++++ Material provided ++++
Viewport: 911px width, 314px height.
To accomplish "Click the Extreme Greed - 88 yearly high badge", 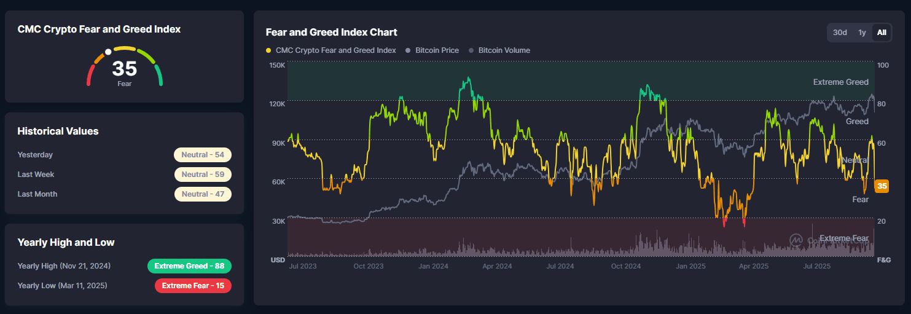I will click(189, 266).
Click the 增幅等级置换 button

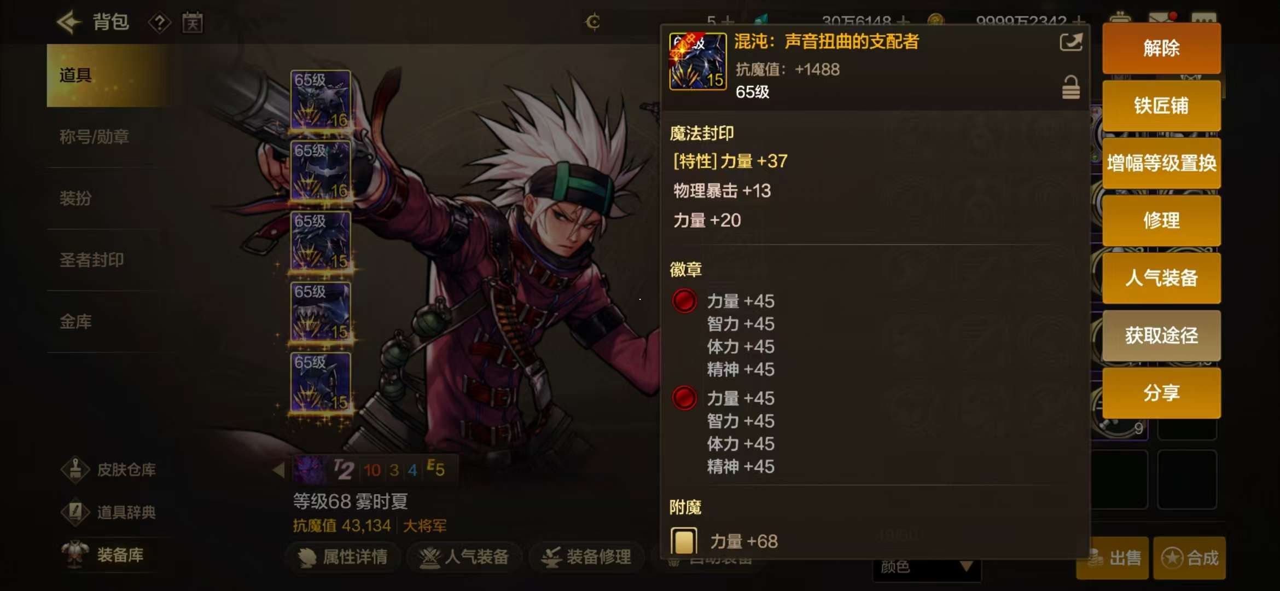tap(1161, 163)
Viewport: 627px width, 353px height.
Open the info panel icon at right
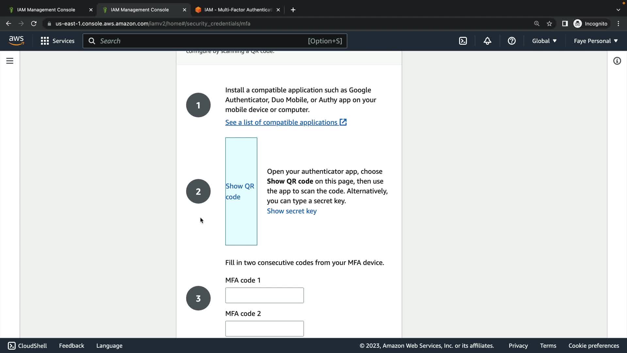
++++
» Stated task:
Return the stretch from the line containing "Viewport: 627px width, 353px height." through the end of the data word for word, without the pictures.

» Task result:
Viewport: 627px width, 353px height.
Open the info panel icon at right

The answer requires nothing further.